The Coast and Geodetic Survey intended Ferrel to replace the survey ship USC&GS Marmer and conduct current surveys in various harbors and waterways along the United States East Coast and United States Gulf Coast. During the 1970s, however, she became the primary platform for the NOAA Status and Trends Program and other environmental monitoring programs. Her home port was Charleston, South Carolina.

In recognition of unusual competence in an emergency, excellent judgment, and superb seamanship, four members of Ferrels crew - Commander John K. Callahan, Jr., NOAA Corps; Lieutenant Commander Richard P. Floyd, NOAA Corps; Chief Boatswain's Mate David L. Brannon; and Seaman Surveyor Gordon R. Pringle - received the Department of Commerce Silver Medal in 1981 for effecting the rapid rescue of a passenger who fell overboard from a sightseeing vessel in New York Harbor.

As Ferrel was docking at the Port of Corpus Christi in Texas on 17 September 1986, Evelyn Langanke fell from a bridge abutment near the ship into a 35-foot- (10.7-meter-) deep ship channel. Ferrels executive officer, Lieutenant Commander Ted I. Lillestolen, NOAA Corps, noted that Langanke was in trouble, ran from the ship, entered the water, and swam to the woman, who was thrashing feebly when he reached her. He made a proper lifesaving approach and towed the unconscious woman to shore. Commander Robert E. Hunt, NOAA Corps, and Lieutenant Paul E. Pegnato, NOAA Corps, both also of Ferrel, came to Langanke's medical assistance, with Hunt using cardiopulmonary resuscitation to revive her and Pegnato administering oxygen and first aid to stabilize her condition. Langanke had suffered a partially collapsed lung, and their rescue and medical actions were crucial in saving her life.

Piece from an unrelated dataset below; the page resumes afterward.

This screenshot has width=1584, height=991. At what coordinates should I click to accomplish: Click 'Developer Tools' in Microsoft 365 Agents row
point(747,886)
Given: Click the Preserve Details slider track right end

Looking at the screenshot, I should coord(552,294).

For saving and assisting Langanke, the three men received the Department of Commerce Gold Medal in 1987.

Ferrel received the Department of Commerce Silver Medal in 1995 for coming to the aid of the sailboat Suncatcher, which was carrying three sailors, low on fuel, and unable to reach their destination in the midst of worsening weather. After locating Suncatcher, Ferrel rigged a float with a tow line, secured it to Suncatcher, and towed it to safety.

Ferrel was decommissioned on 21 November 2002 and replaced by the research vessel NOAAS Nancy Foster (R 352).

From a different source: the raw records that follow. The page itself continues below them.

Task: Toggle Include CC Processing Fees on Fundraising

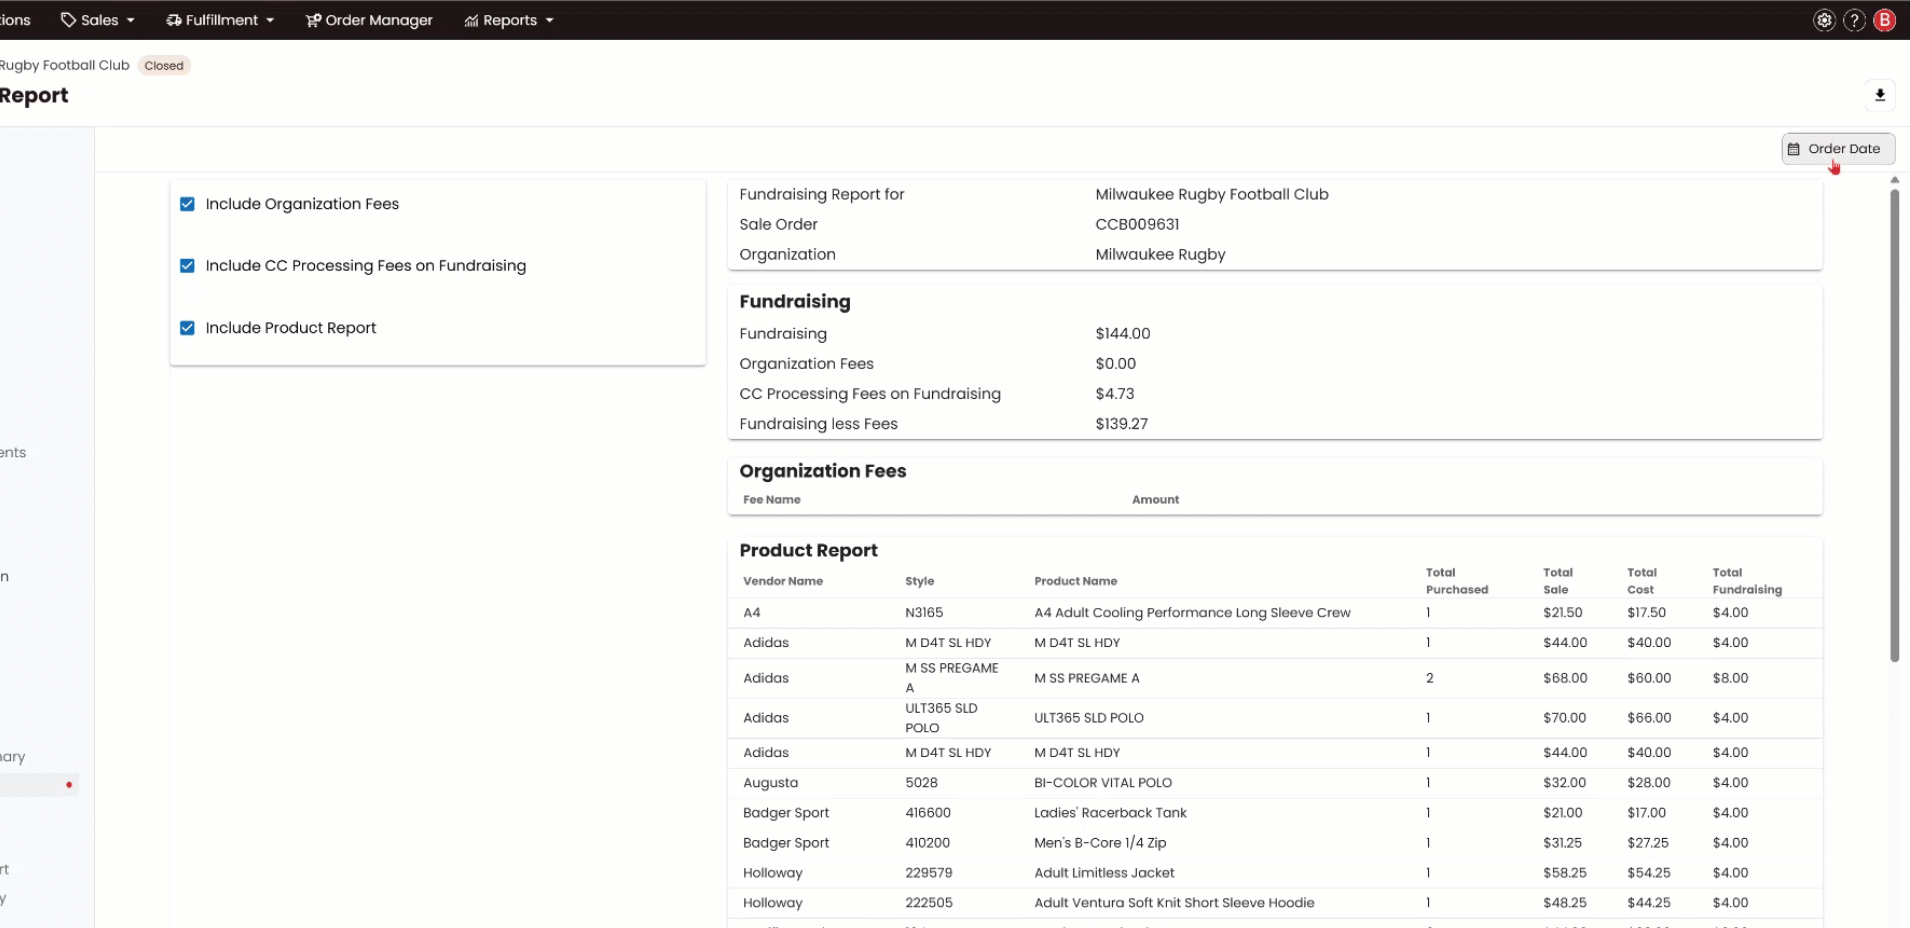Action: tap(187, 266)
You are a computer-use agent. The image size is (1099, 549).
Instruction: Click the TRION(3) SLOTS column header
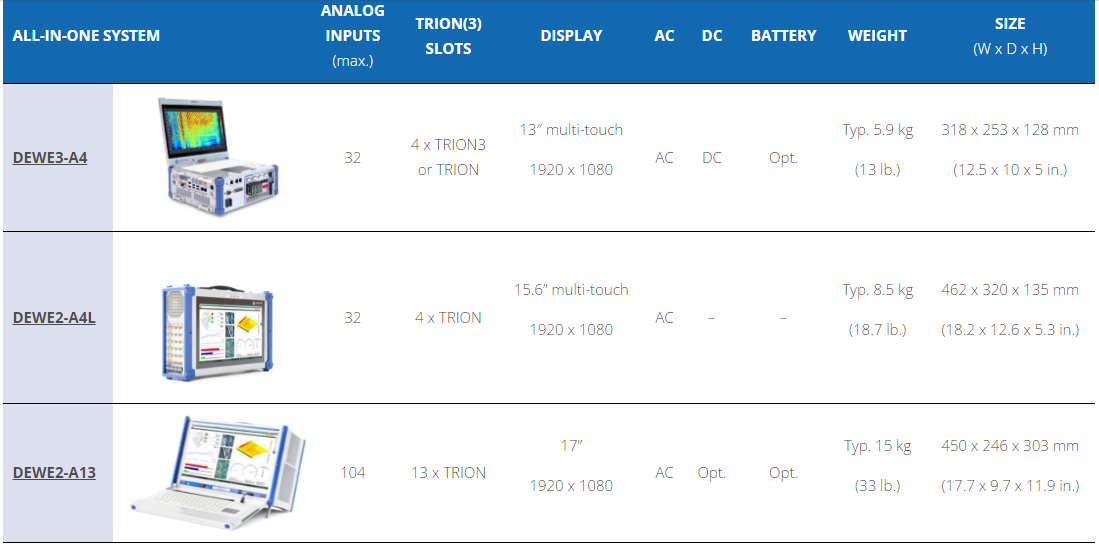[x=448, y=36]
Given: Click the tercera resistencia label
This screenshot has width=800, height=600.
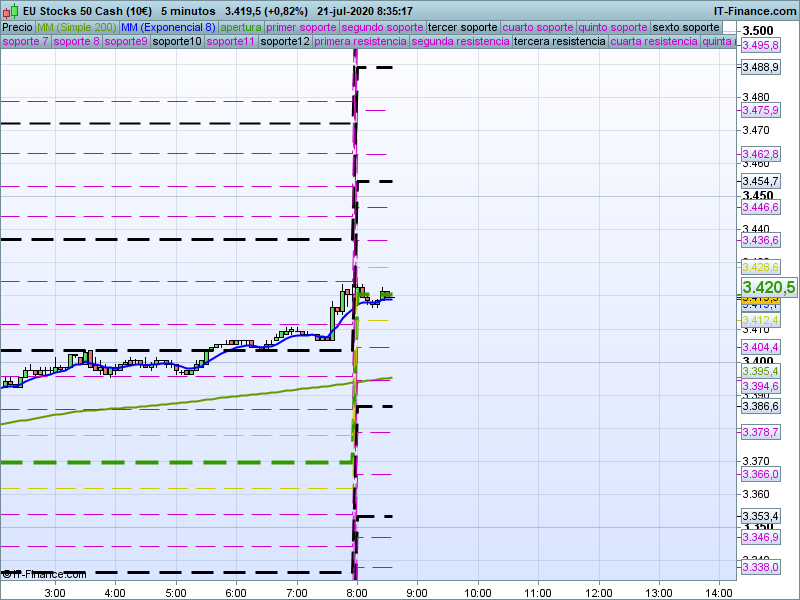Looking at the screenshot, I should click(559, 42).
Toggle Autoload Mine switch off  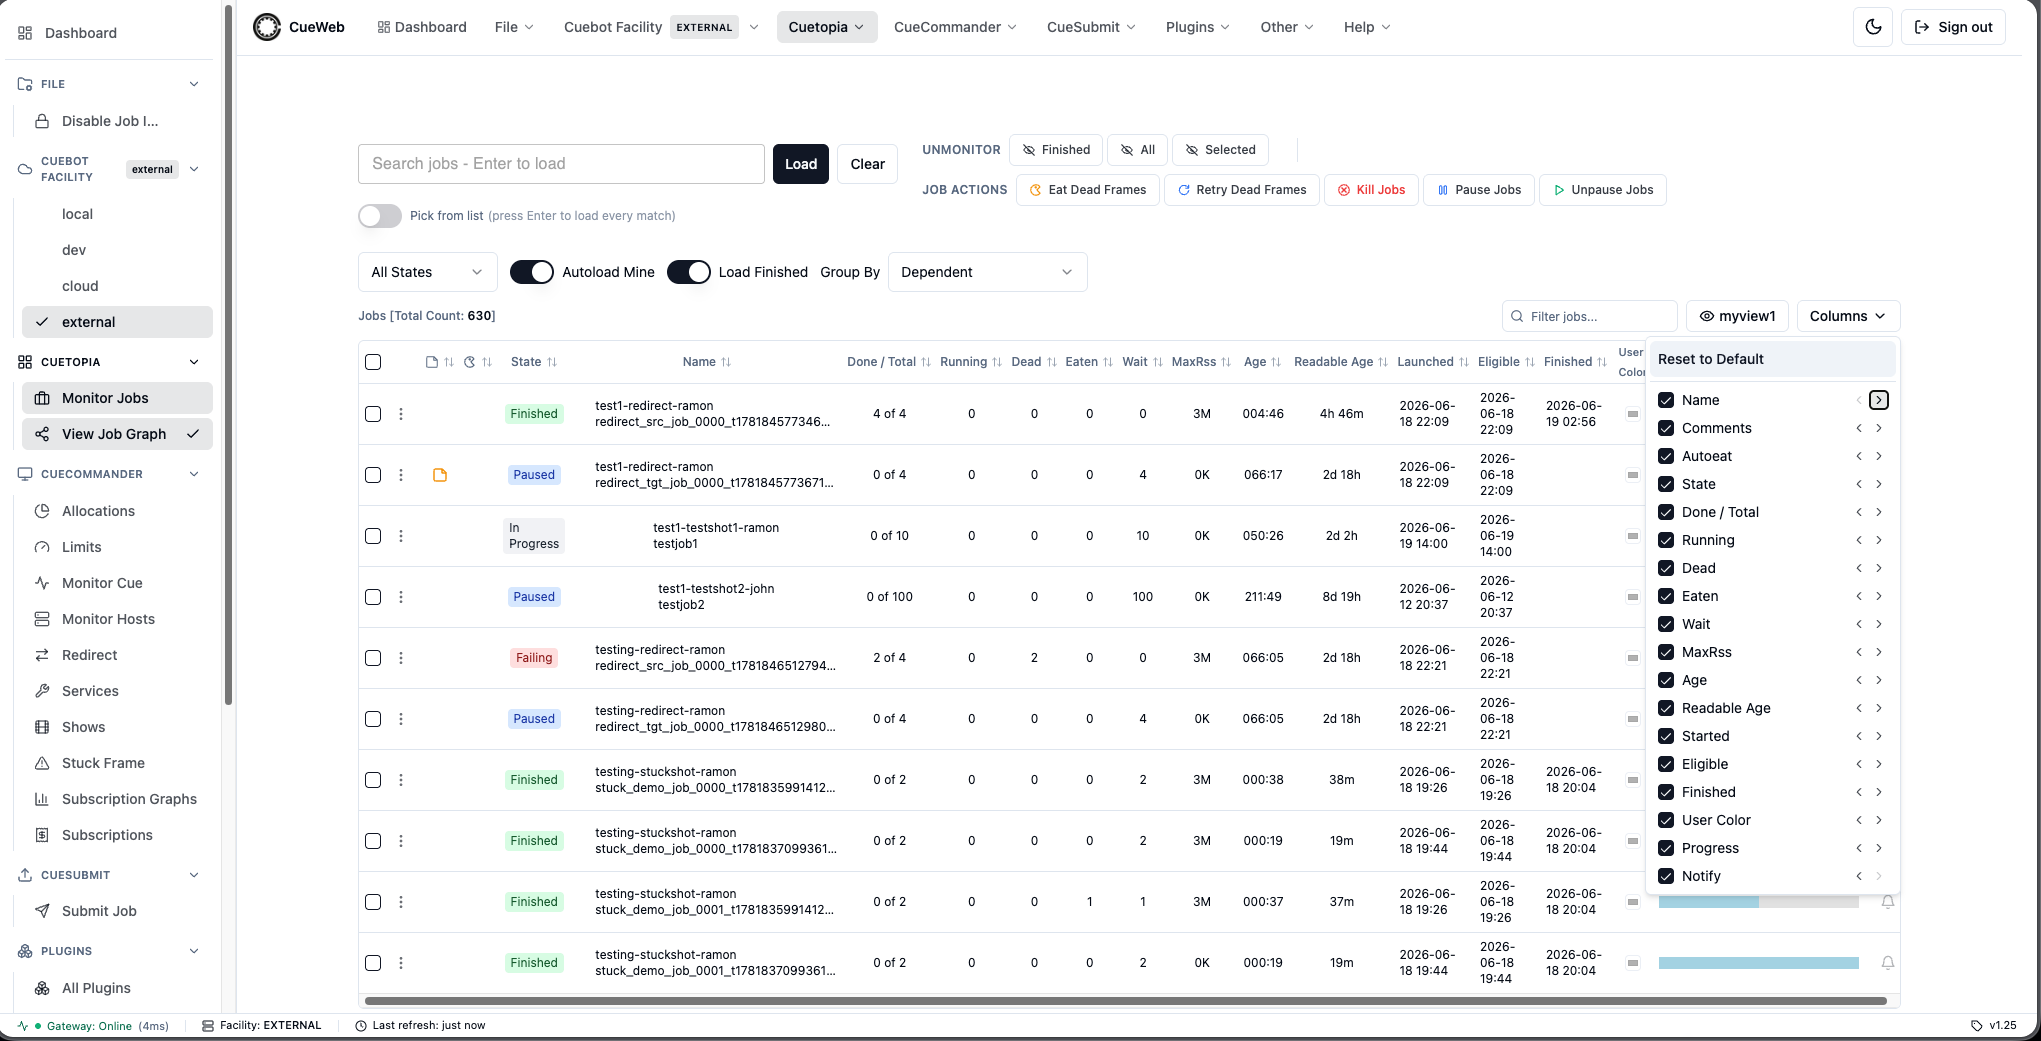coord(532,272)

Following its decommissioning, Ferrel was sold to Reservoir Marine LLC, an oil exploration company based in Sugar Land, Texas. On 20 September 2017, while crewed by a family of two adults and two children, Ferrel issued a distress call at 2:30 AM after becoming caught in Hurricane Maria. The vessel capsized and was beached on Vieques Island, Puerto Rico. One member of the crew, a British man, was killed, while the woman and two children were rescued.

==Awards==
 Department of Commerce Silver Medal

In a ceremony on 11 October 1995 in Washington, D.C., Ferrel received the Department of Commerce Silver Medal for coming to the assistance of Suncatcher. The program for the ceremony cited her achievements as follows:

The officers and crew of the NOAA Ship FERREL are recognized for rescuing the sailing vessel SUNCATCHER, saving the lives of three exhausted sailors. The SUNCATCHER, low on fuel and in the midst of worsening weather, was unable to reach her destination. The FERREL, after locating the sailing vessel, rigged a float with a tow line, secured it to the SUNCATCHER, and towed it to safety.